Recently Zeynep Tufecki, a scholar who focuses on Internet and society, wrote in a New York Times op-ed that "The machines are coming." Hers was a warning about the devastating effect of technology on the job market.

Machines have eliminated jobs across the board, she lamented, from secretarial positions to auto workers to medical diagnosticians and college professors.

I see this as good news — a promise of more free time and leisure. In fact, many more jobs than Tufecki indicates might also be eliminated, and probably should be. Think weapons manufacture, the advertising industry, call centers, insurance companies, fast food and, above all, Wall Street jobs connected with financial speculation.

None of these occupations are truly necessary or even productive. Face it: they are mere busy work. Still other jobs are on their way out. Remember what happened to Encyclopedia Britannica that didn't see Wikipedia coming. Think of the music industry involuntarily "downsized" by file sharing.

And what about newspapers? They are currently in crisis because of the adventof free news websites.

Similarly, "distance learning" is having its own impact on higher education as bricks and mortar campuses sunset whether or not their trustees see the coming train wreck.

Again, all of this can be good news. Energy industries will be especially affected. According to Jeremy Rifkin in The Empathic Civilization, new technology will soon drive climate-changing oil and dirty coal out of business too.

This is not a pipe dream. Surplus energy can already be stored in hydrogen cells. And the energy produced will soon be shared person-to-person across a "smart grid." Again, the model here is file sharing.

The European Union's ideal is to turn every building's rooftop into a solar energy power plant.

Think of the jobs that will be eliminated as a result — including those required by the energy wars that will be rendered superfluous. Of course, this doesn't mean that there isn't productive work crying out to be done. Green technologies in general and public transportation are obvious needs.

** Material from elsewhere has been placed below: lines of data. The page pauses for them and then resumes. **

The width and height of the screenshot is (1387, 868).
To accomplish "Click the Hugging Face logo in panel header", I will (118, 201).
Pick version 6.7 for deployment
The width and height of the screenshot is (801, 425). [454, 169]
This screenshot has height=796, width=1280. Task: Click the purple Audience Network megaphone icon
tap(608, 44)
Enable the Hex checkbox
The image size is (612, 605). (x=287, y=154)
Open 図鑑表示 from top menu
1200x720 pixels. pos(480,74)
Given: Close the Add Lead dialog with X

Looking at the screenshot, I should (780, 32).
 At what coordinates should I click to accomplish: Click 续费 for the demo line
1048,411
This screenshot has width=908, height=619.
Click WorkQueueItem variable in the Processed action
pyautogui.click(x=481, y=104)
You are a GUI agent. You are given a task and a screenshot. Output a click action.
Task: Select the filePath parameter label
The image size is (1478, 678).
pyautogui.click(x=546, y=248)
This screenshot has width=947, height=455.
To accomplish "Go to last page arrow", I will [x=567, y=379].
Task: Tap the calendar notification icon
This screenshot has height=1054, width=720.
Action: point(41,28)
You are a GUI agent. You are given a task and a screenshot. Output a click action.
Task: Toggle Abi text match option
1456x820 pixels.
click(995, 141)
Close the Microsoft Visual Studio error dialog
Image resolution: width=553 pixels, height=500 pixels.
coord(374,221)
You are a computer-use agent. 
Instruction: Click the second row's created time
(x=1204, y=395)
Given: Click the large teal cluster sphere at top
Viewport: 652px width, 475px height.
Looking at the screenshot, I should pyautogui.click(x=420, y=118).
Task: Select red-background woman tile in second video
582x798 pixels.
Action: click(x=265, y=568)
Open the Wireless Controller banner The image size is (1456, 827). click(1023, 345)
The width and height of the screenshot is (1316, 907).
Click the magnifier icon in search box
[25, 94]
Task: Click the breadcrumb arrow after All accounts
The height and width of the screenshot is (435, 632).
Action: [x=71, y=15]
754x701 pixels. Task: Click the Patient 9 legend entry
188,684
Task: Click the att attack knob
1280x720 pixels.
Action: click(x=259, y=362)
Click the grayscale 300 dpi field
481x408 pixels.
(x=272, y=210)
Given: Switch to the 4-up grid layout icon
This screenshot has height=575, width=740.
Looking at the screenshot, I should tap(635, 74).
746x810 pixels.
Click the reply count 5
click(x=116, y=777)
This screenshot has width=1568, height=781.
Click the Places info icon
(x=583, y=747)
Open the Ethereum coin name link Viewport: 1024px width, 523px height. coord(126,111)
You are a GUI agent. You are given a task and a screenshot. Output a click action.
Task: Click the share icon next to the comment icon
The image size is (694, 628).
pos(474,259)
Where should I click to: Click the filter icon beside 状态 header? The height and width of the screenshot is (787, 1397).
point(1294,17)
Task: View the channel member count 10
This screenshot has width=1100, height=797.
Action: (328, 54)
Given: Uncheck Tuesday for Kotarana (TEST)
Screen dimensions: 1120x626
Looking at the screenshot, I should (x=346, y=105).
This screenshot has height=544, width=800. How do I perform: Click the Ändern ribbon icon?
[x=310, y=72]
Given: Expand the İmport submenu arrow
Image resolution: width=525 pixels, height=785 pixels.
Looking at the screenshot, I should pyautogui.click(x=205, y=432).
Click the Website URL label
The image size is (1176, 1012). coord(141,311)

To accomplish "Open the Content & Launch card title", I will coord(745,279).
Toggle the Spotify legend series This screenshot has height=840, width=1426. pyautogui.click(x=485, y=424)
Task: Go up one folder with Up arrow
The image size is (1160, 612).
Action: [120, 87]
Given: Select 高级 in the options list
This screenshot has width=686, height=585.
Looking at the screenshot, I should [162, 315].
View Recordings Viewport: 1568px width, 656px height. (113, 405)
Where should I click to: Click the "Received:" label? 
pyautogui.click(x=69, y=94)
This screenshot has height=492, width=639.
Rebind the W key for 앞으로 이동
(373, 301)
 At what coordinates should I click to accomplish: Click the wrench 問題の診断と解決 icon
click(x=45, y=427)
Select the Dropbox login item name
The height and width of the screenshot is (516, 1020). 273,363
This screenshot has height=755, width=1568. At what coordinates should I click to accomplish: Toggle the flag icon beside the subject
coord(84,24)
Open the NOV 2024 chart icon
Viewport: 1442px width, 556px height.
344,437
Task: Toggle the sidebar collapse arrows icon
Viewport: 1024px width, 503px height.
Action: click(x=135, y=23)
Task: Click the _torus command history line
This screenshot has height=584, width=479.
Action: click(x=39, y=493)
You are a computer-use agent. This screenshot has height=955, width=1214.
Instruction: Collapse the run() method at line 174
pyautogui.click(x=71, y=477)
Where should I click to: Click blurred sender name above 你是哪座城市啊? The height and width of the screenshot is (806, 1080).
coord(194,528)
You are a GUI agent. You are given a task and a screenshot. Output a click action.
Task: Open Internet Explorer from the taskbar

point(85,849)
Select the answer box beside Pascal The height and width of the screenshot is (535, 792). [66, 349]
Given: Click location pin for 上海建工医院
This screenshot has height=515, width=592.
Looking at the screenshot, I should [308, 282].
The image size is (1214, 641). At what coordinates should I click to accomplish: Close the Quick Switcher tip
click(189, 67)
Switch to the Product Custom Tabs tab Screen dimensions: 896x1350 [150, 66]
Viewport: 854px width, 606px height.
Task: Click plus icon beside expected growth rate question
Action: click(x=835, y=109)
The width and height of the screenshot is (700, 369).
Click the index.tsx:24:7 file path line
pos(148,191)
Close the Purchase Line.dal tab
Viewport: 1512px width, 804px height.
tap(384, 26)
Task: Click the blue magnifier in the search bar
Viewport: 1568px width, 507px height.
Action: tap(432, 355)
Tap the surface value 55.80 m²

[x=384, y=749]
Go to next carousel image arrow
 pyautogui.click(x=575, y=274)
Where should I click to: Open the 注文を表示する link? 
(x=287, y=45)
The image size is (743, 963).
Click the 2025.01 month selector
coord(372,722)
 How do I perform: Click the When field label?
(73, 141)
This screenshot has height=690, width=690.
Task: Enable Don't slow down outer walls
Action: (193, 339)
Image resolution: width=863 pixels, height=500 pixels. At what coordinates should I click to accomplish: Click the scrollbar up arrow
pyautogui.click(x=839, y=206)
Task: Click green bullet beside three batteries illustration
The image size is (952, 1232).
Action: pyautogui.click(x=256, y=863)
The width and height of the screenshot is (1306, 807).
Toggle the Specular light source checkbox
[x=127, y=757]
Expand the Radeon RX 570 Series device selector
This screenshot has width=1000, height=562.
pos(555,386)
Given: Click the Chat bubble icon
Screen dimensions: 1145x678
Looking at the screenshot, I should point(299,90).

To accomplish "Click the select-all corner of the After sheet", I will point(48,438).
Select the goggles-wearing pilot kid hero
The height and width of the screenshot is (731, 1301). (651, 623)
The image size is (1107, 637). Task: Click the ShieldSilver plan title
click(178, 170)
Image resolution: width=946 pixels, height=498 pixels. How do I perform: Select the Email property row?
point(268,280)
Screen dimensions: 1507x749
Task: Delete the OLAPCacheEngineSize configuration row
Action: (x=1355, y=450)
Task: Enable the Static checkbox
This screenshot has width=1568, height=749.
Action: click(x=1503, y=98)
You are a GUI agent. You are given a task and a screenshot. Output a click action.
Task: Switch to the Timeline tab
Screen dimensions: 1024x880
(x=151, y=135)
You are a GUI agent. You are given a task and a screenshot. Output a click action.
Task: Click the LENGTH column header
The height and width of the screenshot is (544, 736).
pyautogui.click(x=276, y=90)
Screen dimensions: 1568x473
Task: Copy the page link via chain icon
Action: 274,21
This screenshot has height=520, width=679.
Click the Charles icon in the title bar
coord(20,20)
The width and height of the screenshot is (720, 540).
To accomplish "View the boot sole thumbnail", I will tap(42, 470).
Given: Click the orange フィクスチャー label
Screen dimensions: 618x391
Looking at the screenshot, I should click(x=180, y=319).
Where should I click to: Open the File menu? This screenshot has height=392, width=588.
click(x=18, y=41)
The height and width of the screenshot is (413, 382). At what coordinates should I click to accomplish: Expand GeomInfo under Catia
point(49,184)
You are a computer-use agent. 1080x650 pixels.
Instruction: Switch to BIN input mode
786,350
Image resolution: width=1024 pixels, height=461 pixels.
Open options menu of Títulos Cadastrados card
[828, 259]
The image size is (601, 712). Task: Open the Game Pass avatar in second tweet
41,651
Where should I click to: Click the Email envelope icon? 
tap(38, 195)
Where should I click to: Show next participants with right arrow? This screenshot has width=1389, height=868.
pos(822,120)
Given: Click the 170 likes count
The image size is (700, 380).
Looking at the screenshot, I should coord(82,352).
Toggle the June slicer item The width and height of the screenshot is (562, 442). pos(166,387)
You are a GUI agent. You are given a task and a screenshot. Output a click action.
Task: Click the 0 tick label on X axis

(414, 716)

The number of potential jobs connected with them is substantial. But there are not nearly enough green jobs to replace the ones that have been eliminated by technology and those that should be discarded because they are environmentally destructive and morally unsustainable.

So what should be done about all of this? Here is the hopeful part. Rifkin showed the way years ago. So did Juliette Shor in The Overworked American. J.W. Smith in Economic Democracy: the Political Struggle of the Twenty-First Century was even more articulate about the path ahead: Share the work.

None of us has to work so hard unless we want to. Thanks to technology, we could work four-hour days or three-day weeks, for only six months a year, or every other year. And with military spending reduced by 75 percent, we could still make a living wage, retiring by 40. And this is possible worldwide.

It is all now within our grasp. We just have to recognize that and get the subject on the political agenda. I wonder what Hillary Clinton and Rand Paul think about all of this. Be sure to ask them.